### What this task involves
Check every line of the material for the word "first". Copy those that have it.

### Excerpted data
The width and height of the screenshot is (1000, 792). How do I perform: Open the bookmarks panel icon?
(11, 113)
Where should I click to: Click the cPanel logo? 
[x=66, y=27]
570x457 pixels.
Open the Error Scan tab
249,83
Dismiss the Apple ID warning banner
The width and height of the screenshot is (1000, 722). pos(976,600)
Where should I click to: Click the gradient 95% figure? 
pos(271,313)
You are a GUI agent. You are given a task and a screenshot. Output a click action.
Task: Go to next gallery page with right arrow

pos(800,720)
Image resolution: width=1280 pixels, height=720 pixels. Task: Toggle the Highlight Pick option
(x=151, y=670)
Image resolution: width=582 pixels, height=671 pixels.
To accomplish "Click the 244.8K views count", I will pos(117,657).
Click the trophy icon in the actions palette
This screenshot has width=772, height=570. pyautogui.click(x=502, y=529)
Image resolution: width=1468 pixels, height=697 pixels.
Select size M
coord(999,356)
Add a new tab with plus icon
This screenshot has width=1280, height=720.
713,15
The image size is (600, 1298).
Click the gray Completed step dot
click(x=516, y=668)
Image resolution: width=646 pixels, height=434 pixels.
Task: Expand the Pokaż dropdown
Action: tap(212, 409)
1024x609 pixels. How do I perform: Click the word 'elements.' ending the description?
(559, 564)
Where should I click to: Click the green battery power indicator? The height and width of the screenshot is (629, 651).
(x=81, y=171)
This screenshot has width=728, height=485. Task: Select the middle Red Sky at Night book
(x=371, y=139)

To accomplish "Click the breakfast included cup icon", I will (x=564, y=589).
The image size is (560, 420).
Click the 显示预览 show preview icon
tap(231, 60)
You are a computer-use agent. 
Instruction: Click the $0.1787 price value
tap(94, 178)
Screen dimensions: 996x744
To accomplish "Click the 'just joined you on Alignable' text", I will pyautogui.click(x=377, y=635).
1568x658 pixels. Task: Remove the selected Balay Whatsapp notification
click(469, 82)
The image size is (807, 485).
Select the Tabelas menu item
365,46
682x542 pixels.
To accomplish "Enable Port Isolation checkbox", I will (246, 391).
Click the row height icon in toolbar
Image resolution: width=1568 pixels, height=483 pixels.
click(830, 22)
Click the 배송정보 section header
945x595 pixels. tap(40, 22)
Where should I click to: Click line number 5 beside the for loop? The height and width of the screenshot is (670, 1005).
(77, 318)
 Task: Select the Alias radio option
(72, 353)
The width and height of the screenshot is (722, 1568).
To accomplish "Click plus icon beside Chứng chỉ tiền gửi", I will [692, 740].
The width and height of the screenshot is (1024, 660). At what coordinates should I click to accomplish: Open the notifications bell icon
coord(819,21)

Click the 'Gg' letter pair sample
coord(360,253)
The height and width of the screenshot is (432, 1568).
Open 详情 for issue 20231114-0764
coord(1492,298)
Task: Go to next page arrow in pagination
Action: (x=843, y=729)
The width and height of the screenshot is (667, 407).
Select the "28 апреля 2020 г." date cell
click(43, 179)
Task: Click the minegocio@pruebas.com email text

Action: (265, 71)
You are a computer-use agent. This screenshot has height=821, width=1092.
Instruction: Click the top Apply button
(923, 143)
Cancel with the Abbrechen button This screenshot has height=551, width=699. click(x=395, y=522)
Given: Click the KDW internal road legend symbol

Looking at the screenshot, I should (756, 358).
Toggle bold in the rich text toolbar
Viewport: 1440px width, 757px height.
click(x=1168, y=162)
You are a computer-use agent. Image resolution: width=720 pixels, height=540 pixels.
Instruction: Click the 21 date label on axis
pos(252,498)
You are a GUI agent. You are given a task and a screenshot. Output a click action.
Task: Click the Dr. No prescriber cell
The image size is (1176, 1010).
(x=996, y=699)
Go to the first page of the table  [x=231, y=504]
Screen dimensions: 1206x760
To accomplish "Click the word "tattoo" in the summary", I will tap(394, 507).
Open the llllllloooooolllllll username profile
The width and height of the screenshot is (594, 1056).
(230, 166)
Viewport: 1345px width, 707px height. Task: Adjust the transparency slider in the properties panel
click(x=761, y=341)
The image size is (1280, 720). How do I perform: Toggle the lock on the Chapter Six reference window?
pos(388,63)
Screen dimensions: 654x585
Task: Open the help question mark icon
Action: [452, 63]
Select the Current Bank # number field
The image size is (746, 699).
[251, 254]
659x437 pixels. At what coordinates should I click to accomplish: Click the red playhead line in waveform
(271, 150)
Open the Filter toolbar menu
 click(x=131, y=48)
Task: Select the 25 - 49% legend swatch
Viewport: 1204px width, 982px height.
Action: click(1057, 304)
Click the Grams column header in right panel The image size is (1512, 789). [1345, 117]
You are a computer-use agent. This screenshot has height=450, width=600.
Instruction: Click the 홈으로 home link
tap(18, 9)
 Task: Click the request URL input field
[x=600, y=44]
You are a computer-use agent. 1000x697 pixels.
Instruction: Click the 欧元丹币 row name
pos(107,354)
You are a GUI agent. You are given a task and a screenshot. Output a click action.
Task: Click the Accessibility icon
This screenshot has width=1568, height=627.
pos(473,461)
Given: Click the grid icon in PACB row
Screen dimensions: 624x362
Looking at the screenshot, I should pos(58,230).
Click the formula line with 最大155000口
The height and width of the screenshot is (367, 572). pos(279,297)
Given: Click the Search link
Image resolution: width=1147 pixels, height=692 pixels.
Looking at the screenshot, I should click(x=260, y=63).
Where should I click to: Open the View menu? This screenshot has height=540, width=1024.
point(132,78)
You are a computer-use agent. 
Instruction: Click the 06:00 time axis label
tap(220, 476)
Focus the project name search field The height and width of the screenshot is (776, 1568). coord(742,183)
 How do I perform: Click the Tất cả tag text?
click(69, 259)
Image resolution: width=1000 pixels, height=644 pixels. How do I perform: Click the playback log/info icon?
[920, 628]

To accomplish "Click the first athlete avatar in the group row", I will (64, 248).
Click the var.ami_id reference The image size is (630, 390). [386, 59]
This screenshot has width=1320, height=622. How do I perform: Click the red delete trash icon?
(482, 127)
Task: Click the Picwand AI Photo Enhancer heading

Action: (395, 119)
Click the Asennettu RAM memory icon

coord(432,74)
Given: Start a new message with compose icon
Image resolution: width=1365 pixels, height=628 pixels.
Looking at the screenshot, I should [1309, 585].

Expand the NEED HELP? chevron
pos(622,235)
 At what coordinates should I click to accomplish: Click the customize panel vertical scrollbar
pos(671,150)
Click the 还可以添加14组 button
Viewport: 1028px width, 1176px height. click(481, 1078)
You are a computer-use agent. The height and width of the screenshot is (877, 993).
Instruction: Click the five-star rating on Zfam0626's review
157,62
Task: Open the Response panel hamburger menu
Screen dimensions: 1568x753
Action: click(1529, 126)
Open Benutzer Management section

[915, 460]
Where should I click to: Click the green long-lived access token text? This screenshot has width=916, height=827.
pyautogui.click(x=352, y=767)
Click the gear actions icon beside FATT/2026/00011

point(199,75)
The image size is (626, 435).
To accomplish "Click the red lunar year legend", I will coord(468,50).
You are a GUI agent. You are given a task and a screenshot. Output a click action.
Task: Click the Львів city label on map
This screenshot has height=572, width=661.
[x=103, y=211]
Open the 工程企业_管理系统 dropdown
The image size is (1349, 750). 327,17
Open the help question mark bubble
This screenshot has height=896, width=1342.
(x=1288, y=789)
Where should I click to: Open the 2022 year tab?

### Output of the exercise
Go to the first page of the table  [x=231, y=504]
To accomplish "Click the first athlete avatar in the group row", I will (64, 248).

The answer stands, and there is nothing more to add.